What the Efficient Markets Hypothesis Gets Wrong

Larry Hite’s observation is pointed because it is empirical rather than theoretical. He is not arguing against the EMH on academic grounds. He is noting that the people who argue most confidently for the theory tend not to have demonstrated the ability to generate returns in markets. The theory serves as a convenient explanation for why active management does not work for most practitioners, and for many it does not. But the existence of a 30-year audited performance record among systematic trend followers is a direct empirical challenge to the claim that markets are so efficient that sustained outperformance is impossible.
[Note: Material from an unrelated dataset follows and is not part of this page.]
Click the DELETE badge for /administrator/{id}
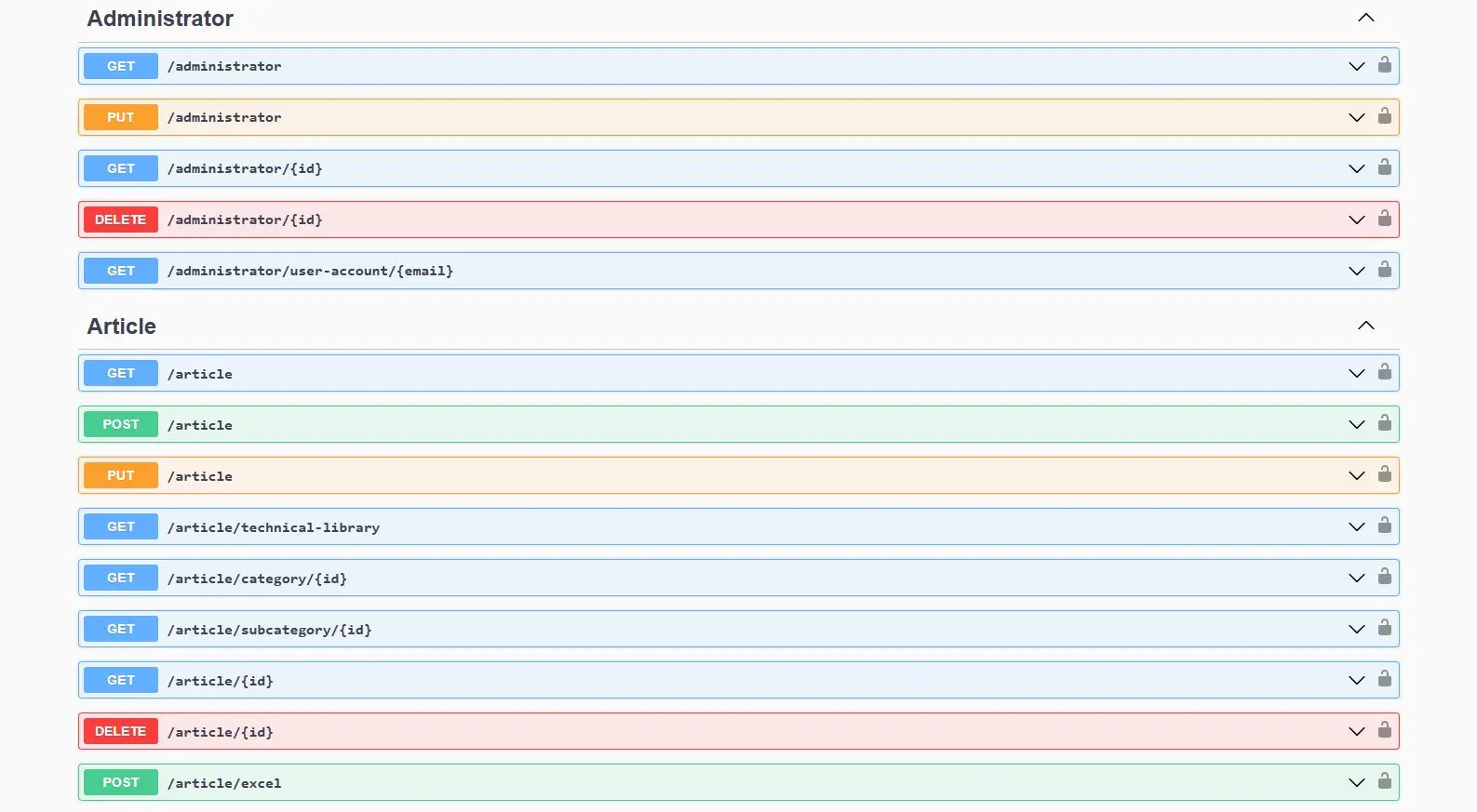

The paper’s argument contains its own weakness in the passage about under and over-reaction: “it’s important to note that these studies are controversial and generally have not survived the test of time.” The performance records of systematic trend following managers have survived the test of time. They span multiple decades, multiple market cycles, multiple regulatory environments, and multiple technological eras. If these records are the product of luck, the luck is extraordinarily persistent and extraordinarily correlated across independent managers operating in different markets with different specific systems. The correlation data showing that trend followers make money in the same months in the same markets is not the fingerprint of luck. It is the fingerprint of a common systematic response to real market behavior.

The EMH in its strong form essentially predicts that the traders profiled throughout this site should not exist. The weak form, which acknowledges that prices do not always fully and immediately reflect all information, leaves room for systematic approaches that read price momentum rather than fundamental information. Trend following is not a claim that markets are irrational. It is a claim that price trends, which are consistent with behavioral finance findings about under and over-reaction, can be captured systematically. The EMH debate ultimately comes down to which body of evidence you weigh more heavily: theoretical arguments about information processing or the actual performance records of traders who have operated across decades. We choose the latter. More on why trend following works where EMH-based passive strategies leave money on the table, and on the full documented history in the TurtleTrader story.

Frequently Asked Questions

What is the Efficient Markets Hypothesis?

The EMH holds that asset prices fully reflect all available information, making it impossible to consistently achieve returns greater than the market average through active management. In its strong form it argues that no trading strategy can produce sustained outperformance because any exploitable pattern would be immediately arbitraged away by competing investors.

Why does trend following challenge the Efficient Markets Hypothesis?

Because the multi-decade audited performance records of systematic trend following managers represent exactly the kind of sustained outperformance the EMH says should not exist. If markets were fully efficient, the correlated profits produced by independent trend following managers in the same months and the same markets would be impossible. The performance is not a theoretical argument. It is documented evidence.

If the EMH is correct, why do trend followers succeed?

The EMH in its weak form acknowledges that prices do not always immediately and fully reflect all information, leaving room for behavioral patterns like under and over-reaction. Trend following exploits exactly these patterns. It does not claim that markets are irrational. It claims that price movements exhibit momentum characteristics that can be captured systematically before full efficiency is restored.

What does Larry Hite’s quote mean?

It means that the strongest advocates of market efficiency tend to be theorists rather than practitioners, and that practitioners who have actually traded markets successfully over long periods generally do not believe in the strong form of the EMH. The theory explains why average active management underperforms. It does not explain why systematic trend following has outperformed across decades of documented returns.